> [EXERCISE DETAILS]:
Each line below must be reproduced exactly, though the pictures are to be dropped.

> [EXTRACTED ENTRIES]:
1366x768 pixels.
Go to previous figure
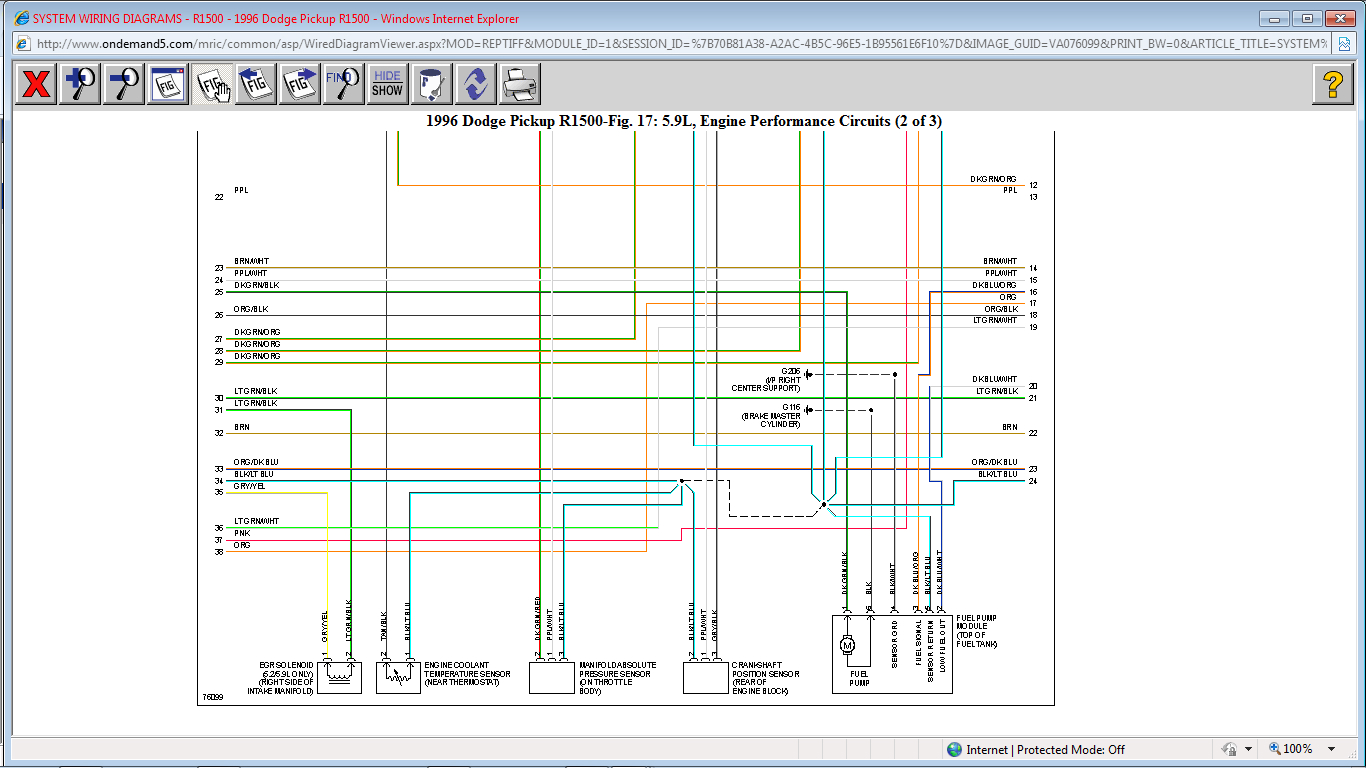(256, 84)
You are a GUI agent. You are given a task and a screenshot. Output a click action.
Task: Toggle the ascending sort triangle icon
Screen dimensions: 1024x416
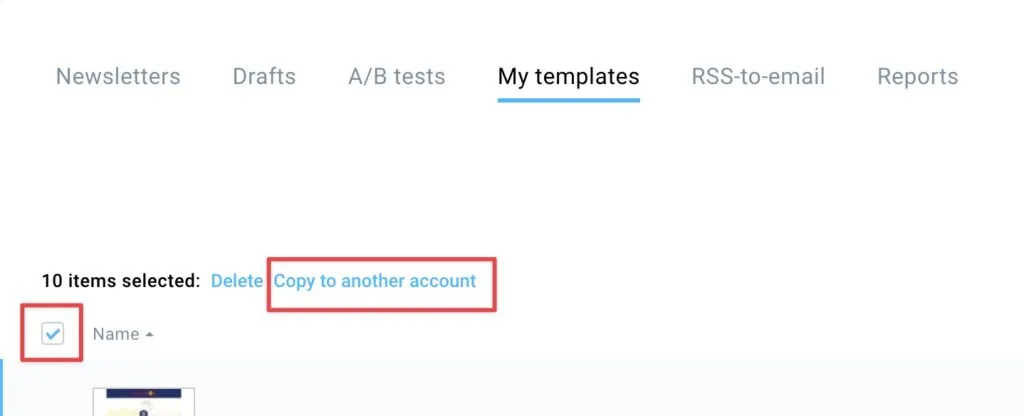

> [TASK ANSWER]:
1366x768 pixels.
Go to previous figure
(256, 84)
You are a GUI agent. You are given a task and a screenshot. Output a click action.
Task: Toggle the ascending sort triangle icon
Screen dimensions: 1024x416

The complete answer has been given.